New European regulations, dubbed the Digital Operational Resilience Act (DORA), aimed at ensuring a more robust financial system are having a profound impact on IT businesses as they strive to meet the stringent standards their clients demand. This regulation, developed in response to the pervasive use of ICT systems within the financial services sector and the systemic vulnerabilities this creates, doesn’t only affect financial firms directly but extends its influence to their IT suppliers as well.
Although DORA is only set to come into effect from January 17, 2025, IT providers are already beginning to implement significant changes. This is a response to their financial services clients who are becoming increasingly demanding of stricter security standards. With this in mind, organisations are being urged not to delay in taking the necessary steps to achieve compliance.
Nikhil Shah, a regulation expert and Director at law firm Fieldfisher, has issued advice to IT suppliers in light of these new regulations. He stated, "Because of the strict obligations imposed on them under DORA, including requirements to conduct robust pre-contract due diligence and to monitor their supply chain much more closely, I expect that firms will become more conservative in their procurement choices." Shah warned that suppliers who fail to bolster their security compliance promptly could be overlooked in favour of organisations that can demonstrate adherence to best practices.
Shah further explained that while adjustments are needed, these changes should not be overly burdensome, “Whilst IT providers need to understand the impact and alter their own systems and processes, much of this will simply be building on existing systems and processes - hopefully!
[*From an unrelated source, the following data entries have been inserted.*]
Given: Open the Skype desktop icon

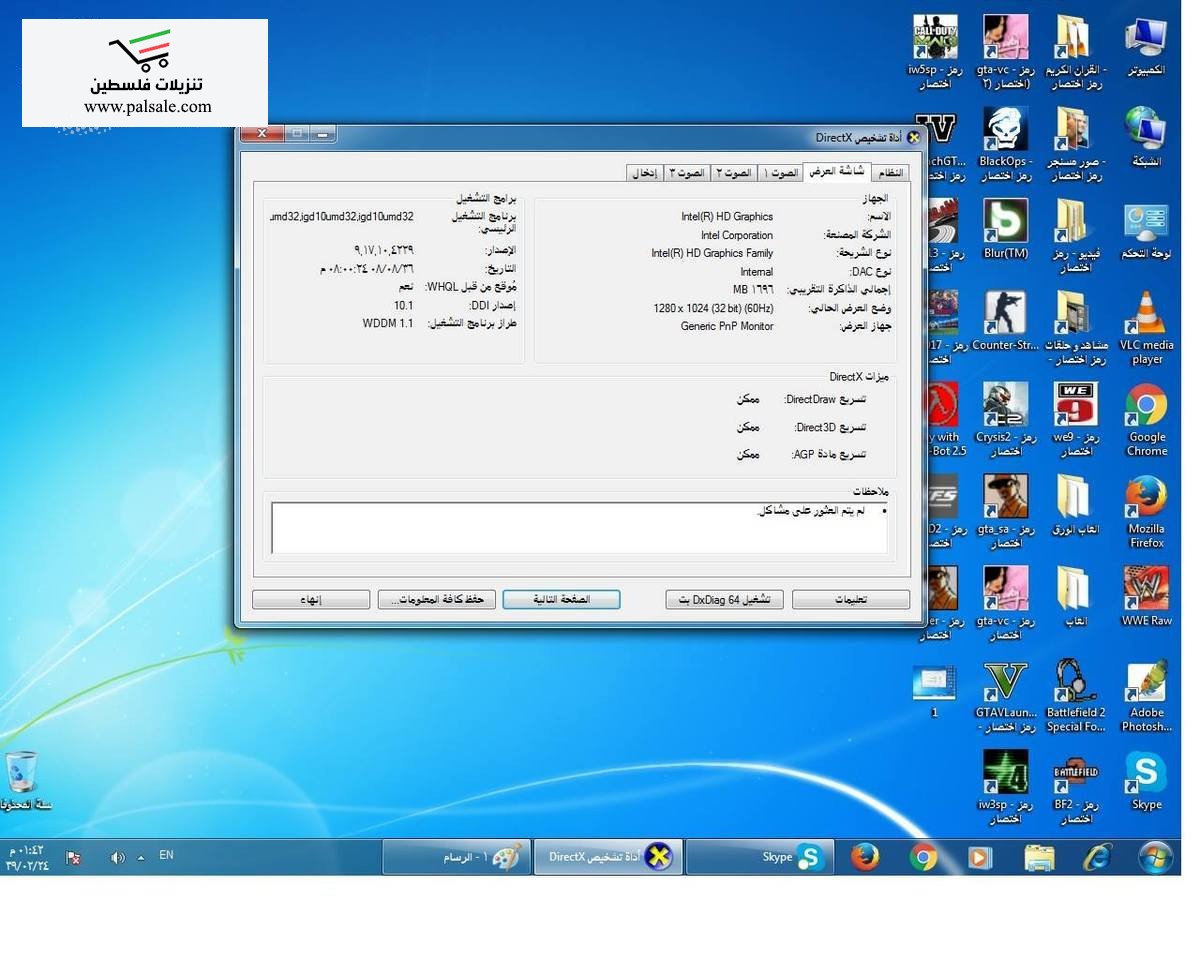Looking at the screenshot, I should tap(1146, 774).
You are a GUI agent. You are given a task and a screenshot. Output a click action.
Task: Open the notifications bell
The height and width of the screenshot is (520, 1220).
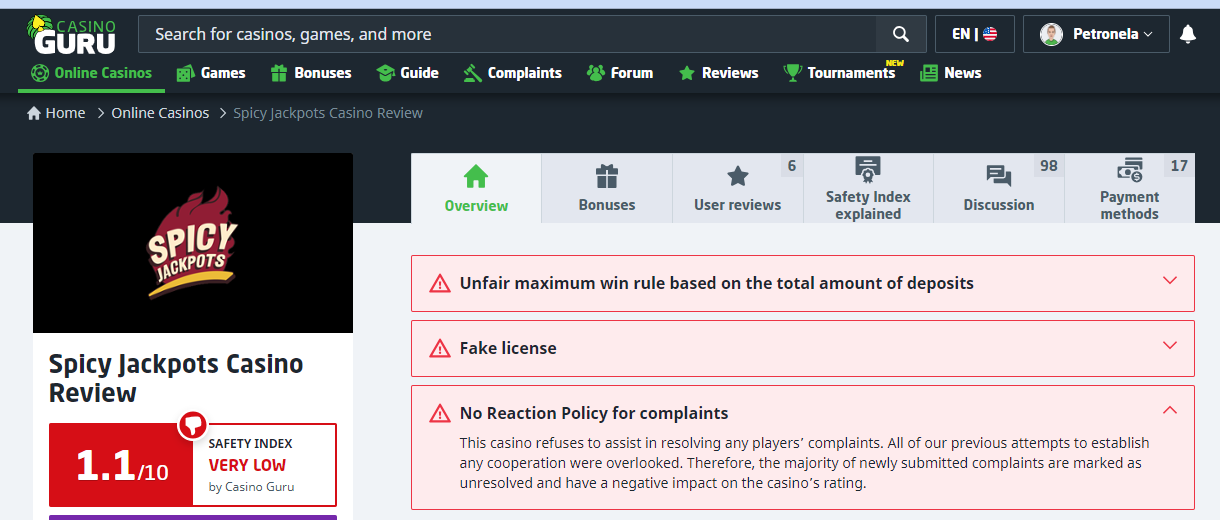coord(1188,34)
IT providers would be well advised to show a proactive approach.” This approach includes preparing a DORA compliant sales package inclusive of DORA compliant contract terms and making this available well ahead of time.
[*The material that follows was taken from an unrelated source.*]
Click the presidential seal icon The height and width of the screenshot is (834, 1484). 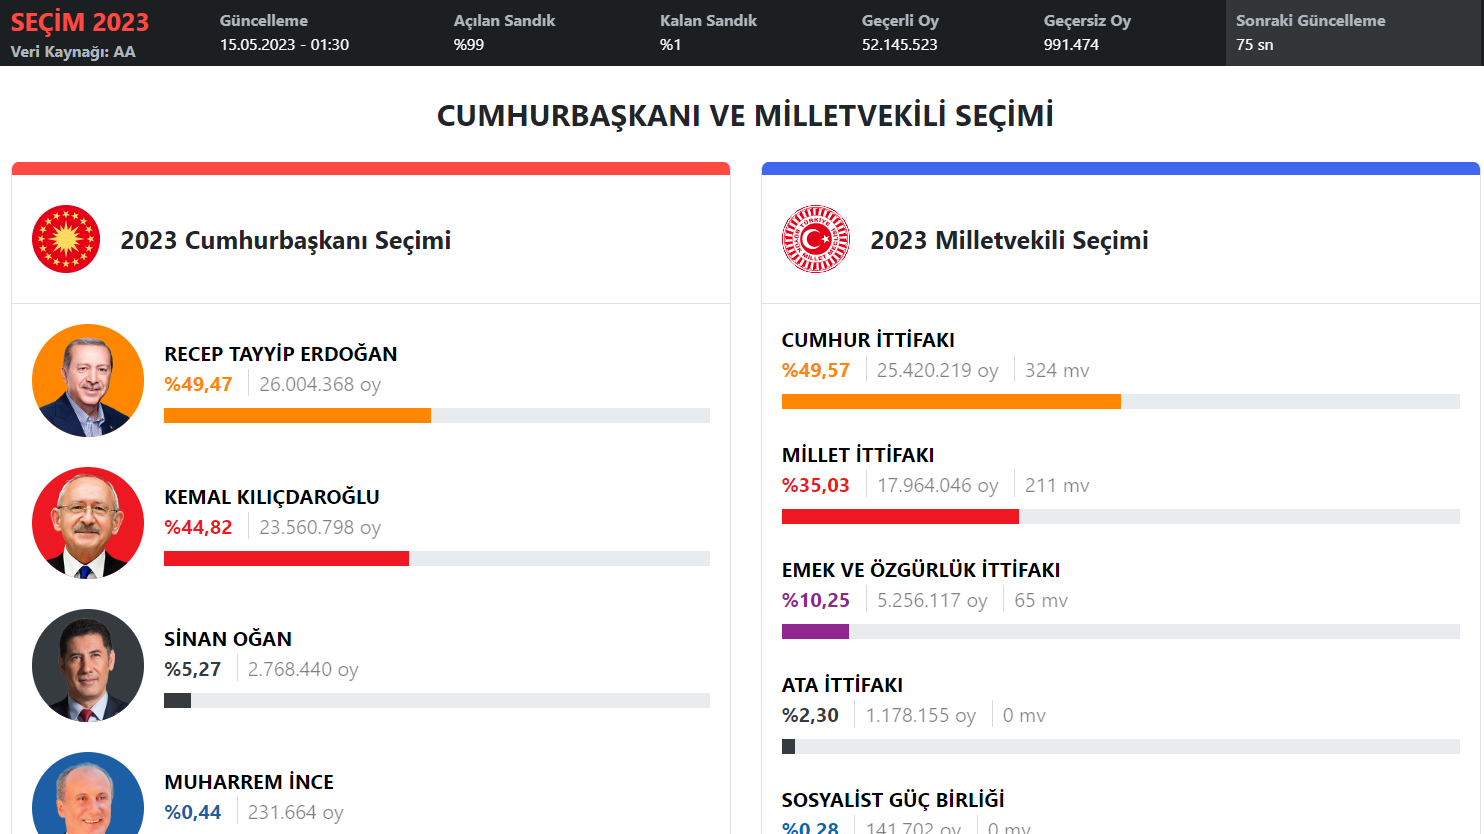(x=66, y=239)
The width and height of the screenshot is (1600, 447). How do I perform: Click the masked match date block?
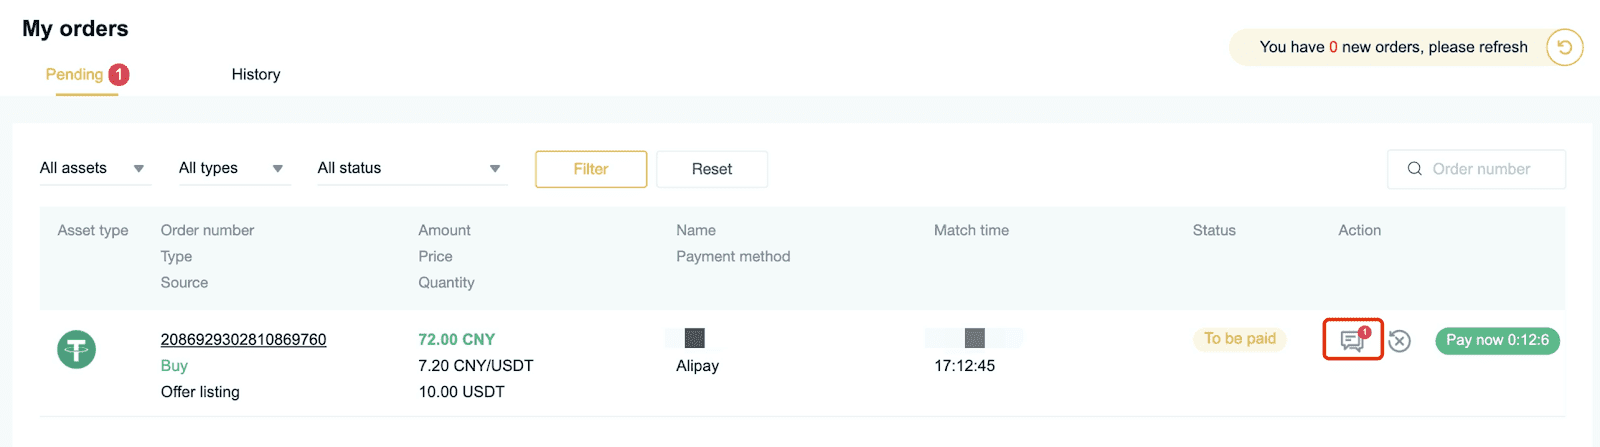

The regulation expert also emphasised that organisations affected by this new legislation should view it as an opportunity to gain a competitive edge. He said, "The regulations are less than a year away now, and firms will be getting governance in place and reviewing or updating their current contracts imminently. IT providers should be considering their status and conducting a compliance gap analysis. There will be an arms race to see who can propose the necessary terms first – getting your terms on the table first can present a very significant competitive advantage."
DORA represents just one of several upcoming regulatory changes in the cybersecurity arena, a sign of regulators' intention to boost the security of organisations across a multitude of critical industries.